## [Records provided]
####
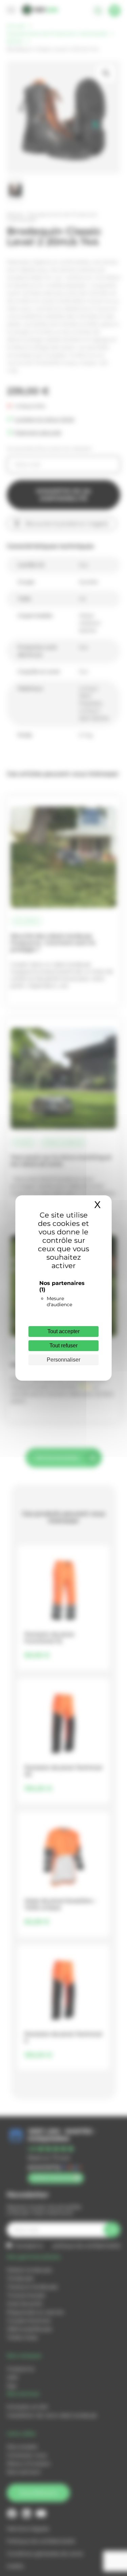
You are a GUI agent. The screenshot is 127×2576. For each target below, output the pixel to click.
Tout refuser (63, 1345)
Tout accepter (63, 1331)
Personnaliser (63, 1360)
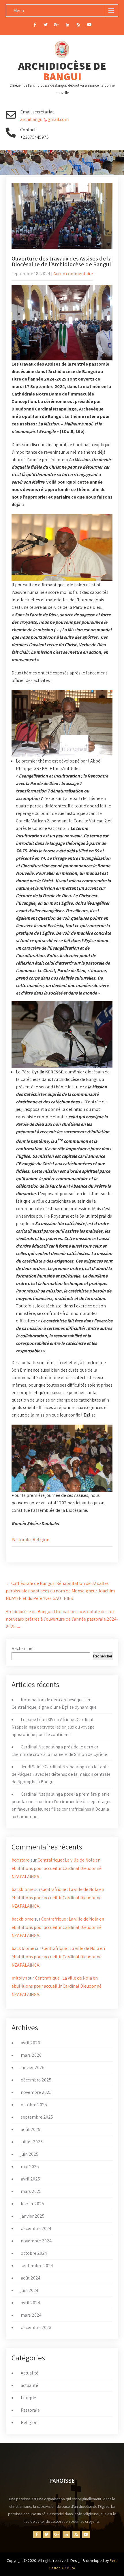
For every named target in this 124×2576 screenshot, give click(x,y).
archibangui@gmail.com (44, 119)
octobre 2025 (34, 2105)
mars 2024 (31, 2315)
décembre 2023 (36, 2327)
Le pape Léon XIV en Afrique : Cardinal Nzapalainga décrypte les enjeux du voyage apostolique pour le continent (53, 1726)
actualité (29, 2385)
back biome (23, 1948)
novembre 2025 (36, 2092)
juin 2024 (29, 2290)
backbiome (22, 1889)
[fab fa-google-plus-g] (57, 25)
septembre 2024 (37, 2266)
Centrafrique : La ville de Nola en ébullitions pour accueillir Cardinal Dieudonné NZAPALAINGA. (57, 1868)
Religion (41, 1540)
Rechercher (23, 1648)
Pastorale (21, 1540)
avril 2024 (30, 2303)
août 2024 (30, 2278)
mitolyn (19, 1978)
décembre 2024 (36, 2228)
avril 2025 (30, 2179)
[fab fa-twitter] (46, 25)
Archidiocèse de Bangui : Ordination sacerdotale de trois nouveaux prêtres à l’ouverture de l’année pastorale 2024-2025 (62, 1619)
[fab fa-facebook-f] (35, 25)
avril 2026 (30, 2043)
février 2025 (32, 2204)
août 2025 (30, 2129)
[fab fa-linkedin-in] (68, 25)
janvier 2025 (32, 2216)
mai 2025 (30, 2167)
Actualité (29, 2373)
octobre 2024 (34, 2253)
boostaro (21, 1860)
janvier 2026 (32, 2067)
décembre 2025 (36, 2080)
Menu (18, 10)
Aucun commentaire (73, 274)
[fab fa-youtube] (89, 25)
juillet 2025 (32, 2142)
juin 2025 (29, 2154)
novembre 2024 (36, 2241)
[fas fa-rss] (79, 25)
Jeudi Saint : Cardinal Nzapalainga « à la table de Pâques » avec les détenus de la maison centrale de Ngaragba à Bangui (61, 1774)
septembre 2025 (37, 2117)
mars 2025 (31, 2191)
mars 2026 (31, 2055)
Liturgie (28, 2398)
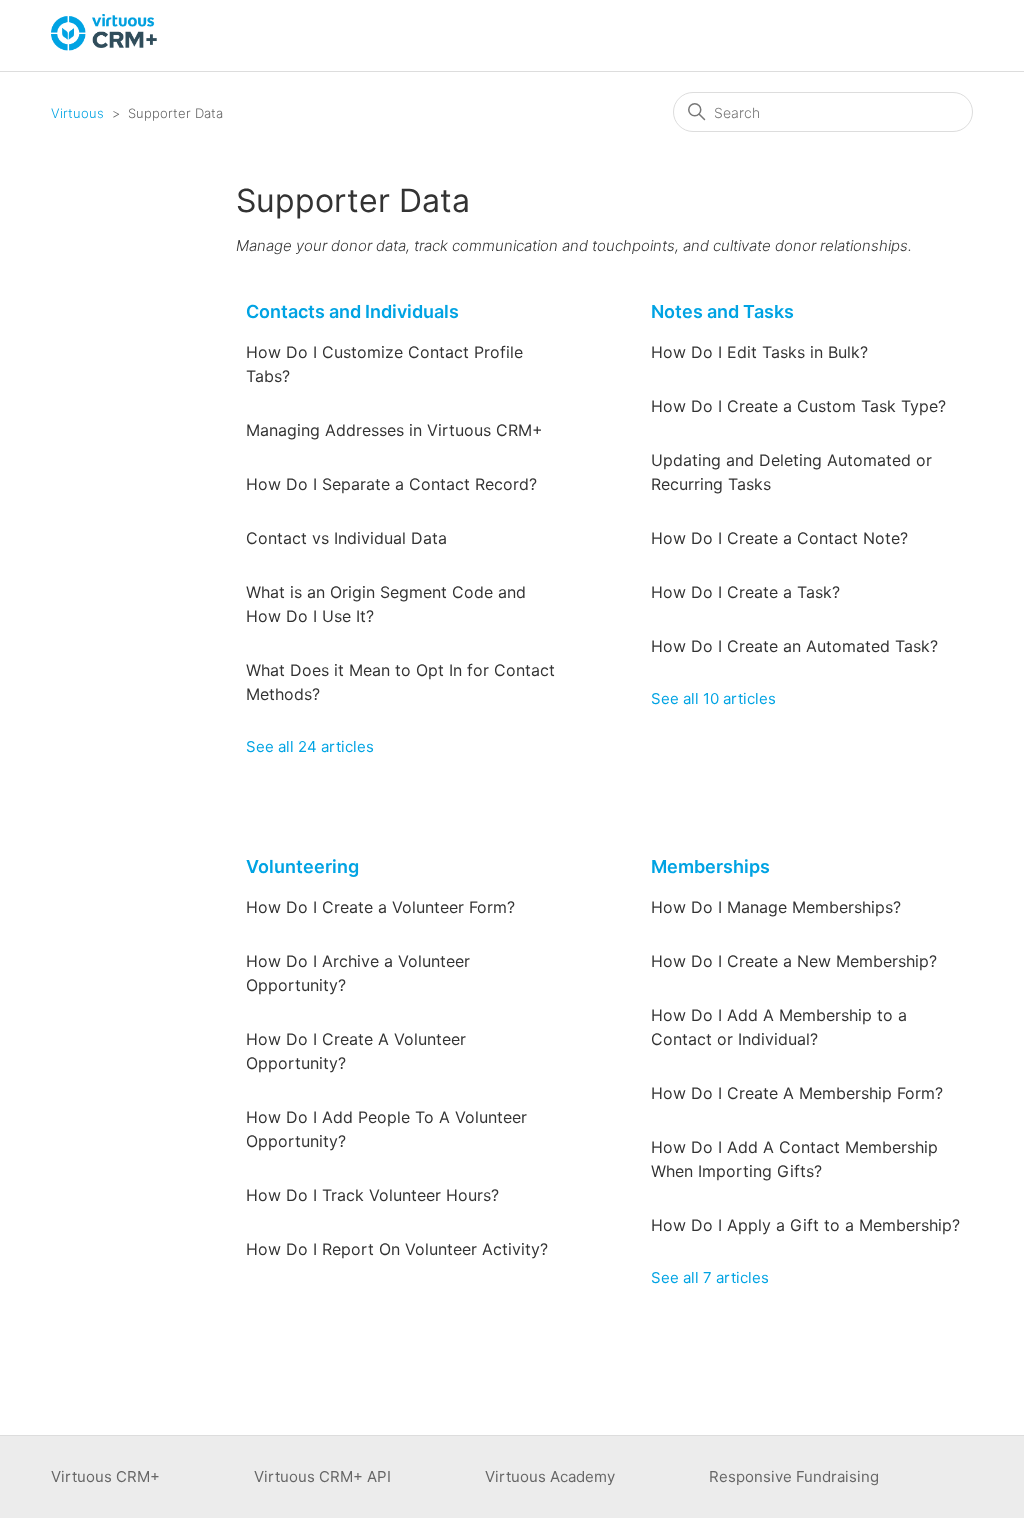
####
## [Description of the task]
Please reproduce nothing but the lines from the one containing "Menu (18, 10)" through the closing line of the listing, retyped word for word, pictures excluded.

## [Worked solution]
Menu (18, 10)
Aucun commentaire (73, 274)
[fab fa-youtube] (89, 25)
juillet 2025 (32, 2142)
juin 2025 (29, 2154)
novembre 2024 (36, 2241)
[fas fa-rss] (79, 25)
Jeudi Saint : Cardinal Nzapalainga « à la table de Pâques » avec les détenus de la maison centrale de Ngaragba à Bangui (61, 1774)
septembre 2025 (37, 2117)
mars 2025 (31, 2191)
mars 2026 (31, 2055)
Liturgie (28, 2398)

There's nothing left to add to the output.